Wie hat sich im Laufe der Zeit das Programm im Jazz Club verändert?
Meine Kollegen und ich bieten ein sehr vielseitiges Programm von Free Jazz über Swing bis hin zu Soul, Funk oder Jazz-Hip-Hop. Dadurch haben wir auch ein neues und junges Publikum gewinnen können. Demnächst wollen wir die Reihe „Women in Jazz“ von 2022 wiederaufnehmen. Wir haben viele neue Ideen für den Jazz Club entwickelt, und inzwischen können wir die Früchte unserer Arbeit auch sehen.
Wie viel Zeit beansprucht Ihre ehrenamtliche Aufgabe im Jazz Club, und wie lässt sich das mit Ihrem Beruf kombinieren?
Das ist schon eine Herausforderung. Teilweise arbeite ich 30 Stunden die Woche oder sogar mehr als ehrenamtliche Vorsitzende des Jazz Clubs. Neben der Geschäftsführung und Organisation von Projekten vertrete ich den Jazz Club bei vielen öffentlichen Terminen und gegenüber unseren Partnern und Sponsoren. Wäre ich nicht selbstständig, könnte ich das in der zeitlichen Aufteilung gar nicht realisieren. Ich bin auch froh und dankbar, ein starkes Team um mich zu haben, das mich zum Beispiel bei der Organisation unseres jährlich stattfindenden Open-Air-Jazz-Festivals „enercity swinging hannover“ und der Jazz Night im HCC Kuppelsaal unterstützt.
Weshalb engagieren Sie sich so stark für den Jazz Club?
Hinter dem Jazz Club steht ein wunderbarer Verein, und die Teamarbeit gibt mir unglaublich viel, ebenso der Austausch mit der Kulturszene.

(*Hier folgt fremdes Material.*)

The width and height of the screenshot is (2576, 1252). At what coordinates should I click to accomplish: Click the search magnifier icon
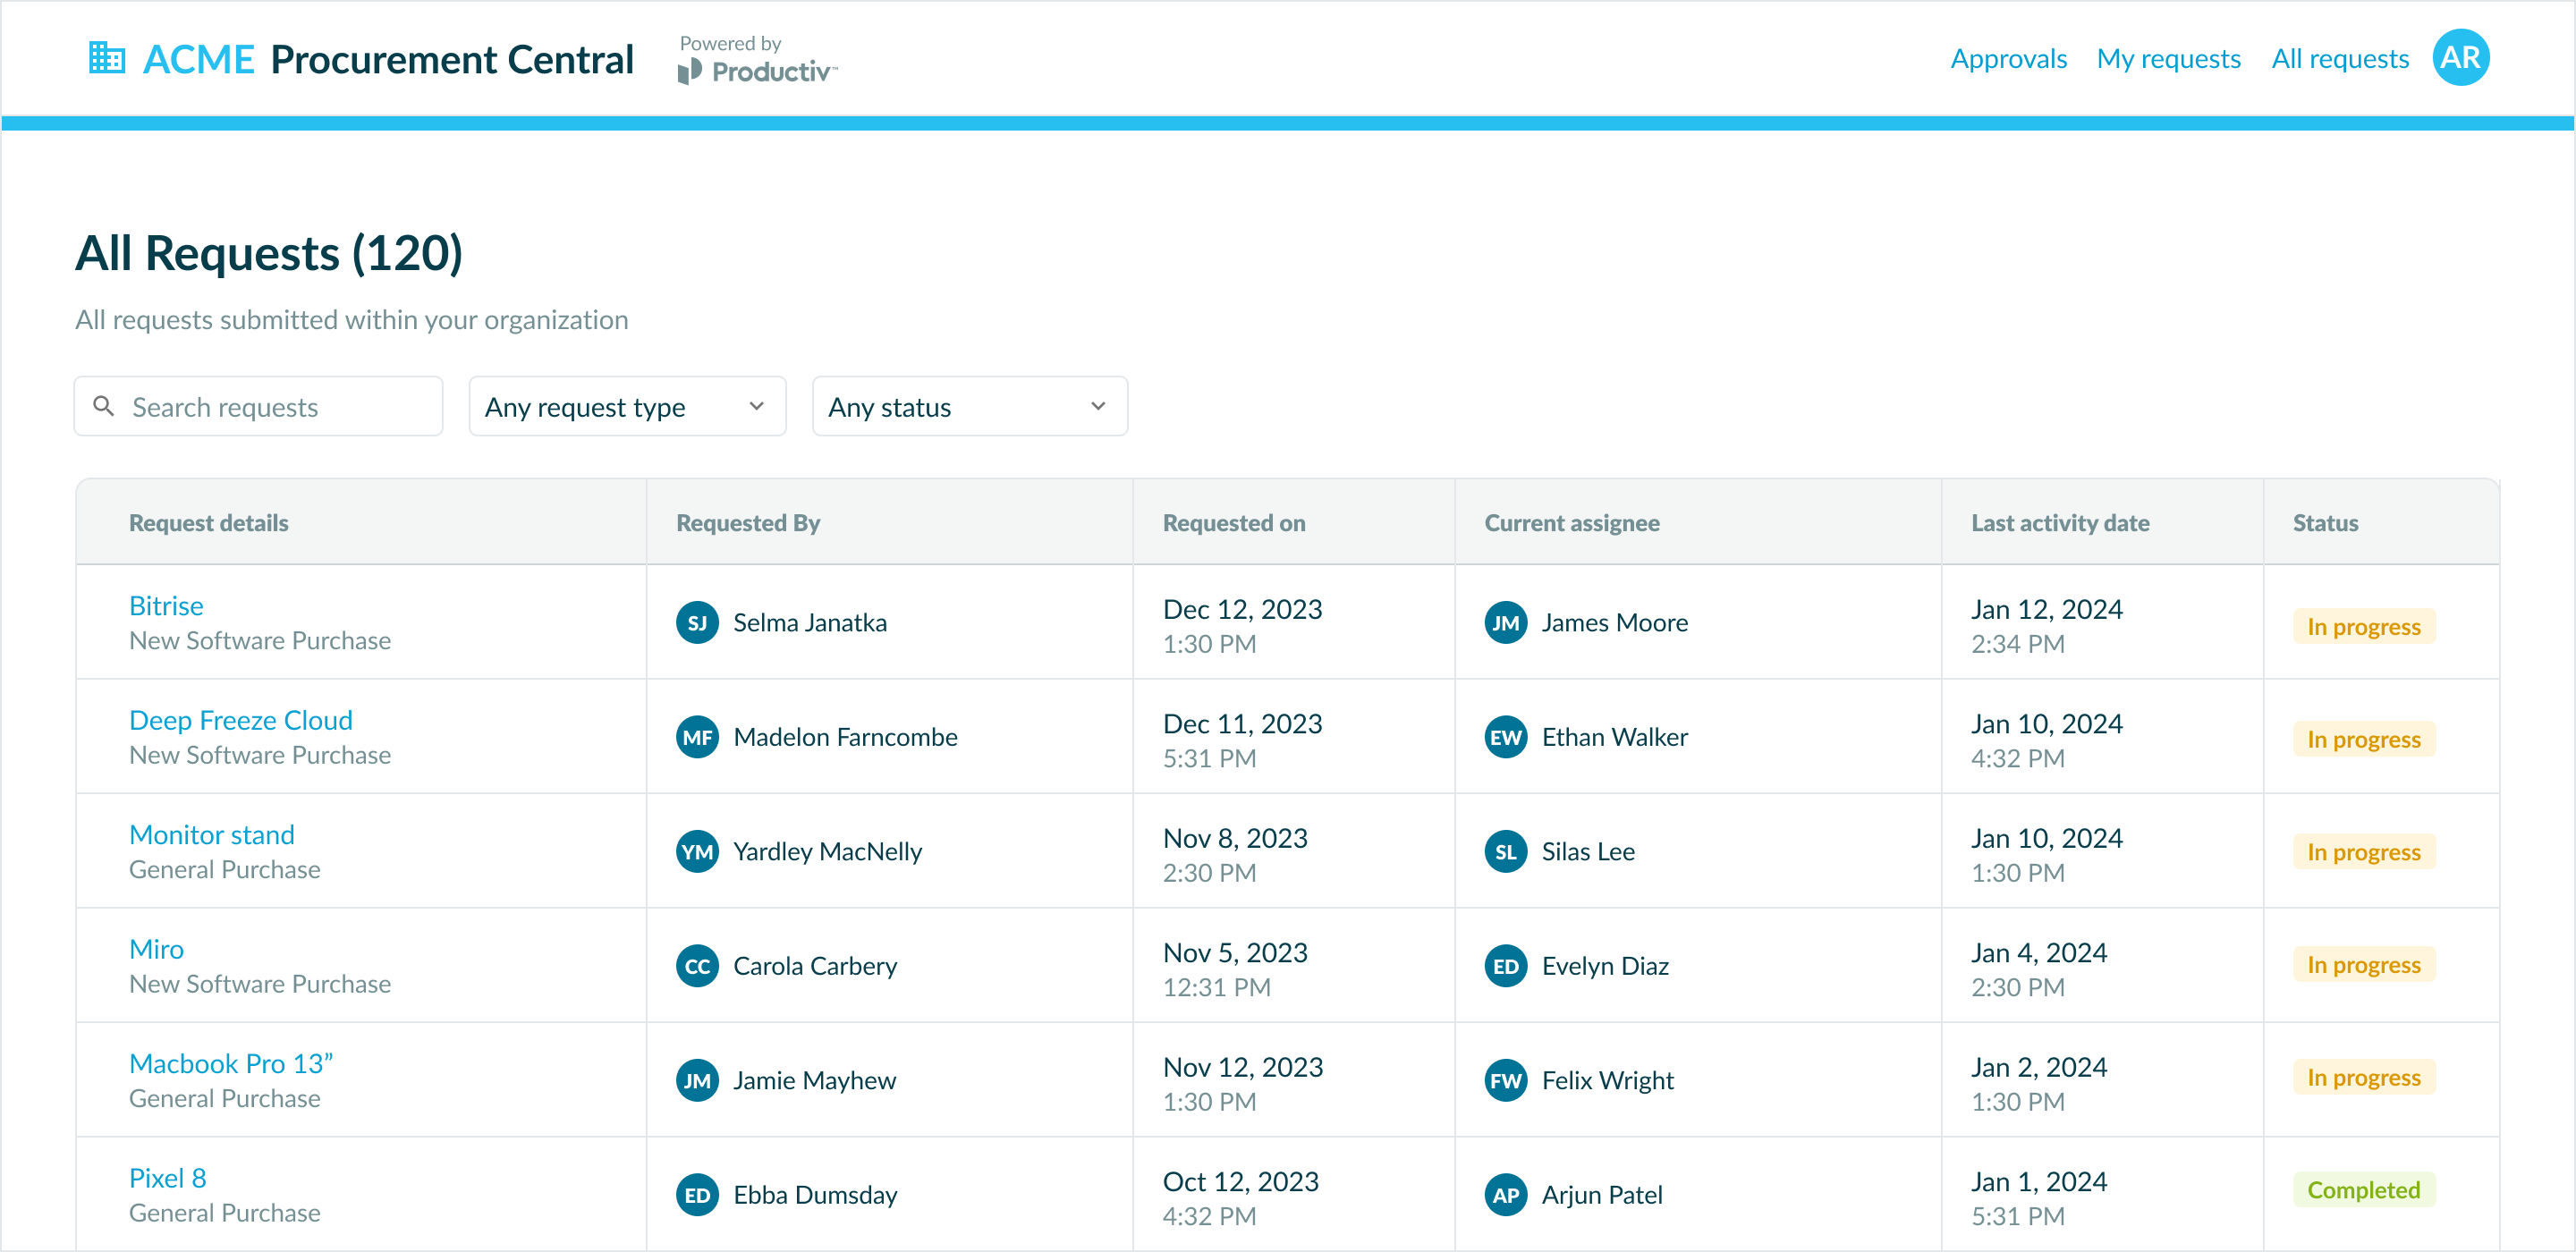pyautogui.click(x=103, y=406)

Kultur ist wichtig für die Gesellschaft und fördert den Zusammenhalt, gerade die Musik verbindet die Menschen. Als Hannoveranerin ist es mir außerdem wichtig, diese starke Marke „Jazz Club“ für meine Heimatstadt zu erhalten und in die Zukunft zu führen. Und ich bin begeisterte Konzertbesucherin.